A l’occasion du lancement de leur « plan en dix points sur l’immigration » la semaine dernière, les ministres allemands des Affaires étrangères et de l’Economie, Steinmeier et Gabriel, ont avancé que, lors d’une crise, il arrive un moment où il faut accepter l’idée que les règles préétablies peuvent ne pas être adaptée à la situation à laquelle les dirigeants politiques doivent répondre. Dans ce plan, ils demandent la prise en compte de plusieurs concepts sensibles, comme la solidarité entre les Etats, l’humanité face aux migrants, une redistribution équitable et le soutien aux Etats européens les plus touchés par la crise, pour pouvoir faire face à cette vague migratoire. Cette demande part d’un bon sentiment mais ce ne sont, pour l’instant, que des belles paroles. Toutefois, on peut espérer que cela marque un tournant dans la réponse européenne ; tournant qui permettrait d’aller au-delà de la panique suscitée par la crise et d’endosser le rôle de voisins compatissants vis-à-vis de ceux dont les vies ont été bouleversées par la guerre et les crises. Des voisins qui, il faut se le rappeler, ont, à une époque pas si lointaine, bénéficié d’une telle compassion.

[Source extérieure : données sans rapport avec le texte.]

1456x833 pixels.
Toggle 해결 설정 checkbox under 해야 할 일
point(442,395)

S’il est géré au niveau du continent européen – en accueillant les réfugiés au sein des communautés européennes étant le plus facilement à même d’encaisser une forte croissance de leur population active, les réfugiés faisant souvent partie de cette classe d’âge – le défi que représente l’afflux de migrants ne devrait pas représenter une crise pour l’Europe. Comme l’expliquait notre court briefing sur la crise humanitaire en Méditerranéepublié au mois d’avril 2015, le nombre de réfugiés syriens accueillis dans les pays européens proportionnellement à la population de ceux-ci fait pâle figure lorsqu’on le compare aux statistiques du Liban, de la Jordanie et de la Turquie. Néanmoins, alors que nous utilisons si facilement le mot « crise » pour décrire la situation générale à laquelle nous devons faire face, nous ne devrions pas oublier que chacune des histoires de ces individus prêts à tout risquer pour atteindre l’Europe sont des histoires marquées par une forme de crise. Pour quelle autre raison accepteraient-ils de prendre autant de risques ?

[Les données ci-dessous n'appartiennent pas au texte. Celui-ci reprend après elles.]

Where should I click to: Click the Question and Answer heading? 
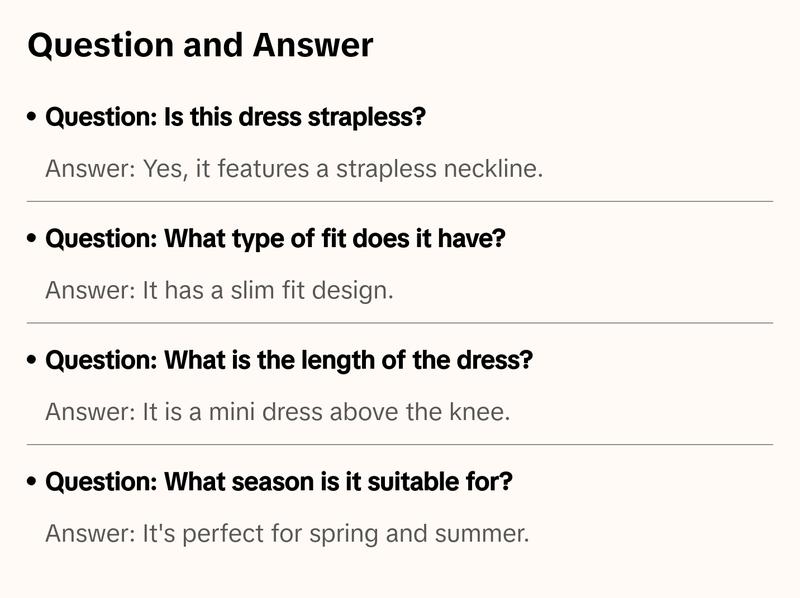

Un autre signe réconfortant a été de voir, la semaine dernière, l’accueil chaleureux réservé aux réfugiés syriens par les Serbes, qui, eux-mêmes, se souviennent du besoin qu’ont ces peuples, cherchant à échapper à l’horreur et essayant de reconstruire leurs vies, de voir que la bonté humaine existe toujours. Au final, cette crise nous force à nous interroger sur l’Europe que nous voulons représenter. Comme le souligne le préambule du nouveau plan en 10 points présenté par l’Allemagne : « une chose est claire, la réponse apportée jusqu’ici à la crise ne répond pas aux normes que l’Europe doit se fixer … nous devons donc chercher à mettre en place un asile européen accompagné d’une politique migratoire et de réfugiés fondée sur le principe de solidarité et sur les valeurs d’humanité que nous partageons ». Comme dans de nombreux domaines de politique européenne, nous avons pu voir la réticence de l’Allemagne à prendre la tête de l’Union à mesure que le défi migratoire s’amplifiait. Alors que cet été marqué par les crises touche à sa fin, nous pouvons peut-être espérer, maintenant que l’Allemagne a mis en place un plan pour répondre à cette crise, que celui-ci marquera un pas dans la bonne direction.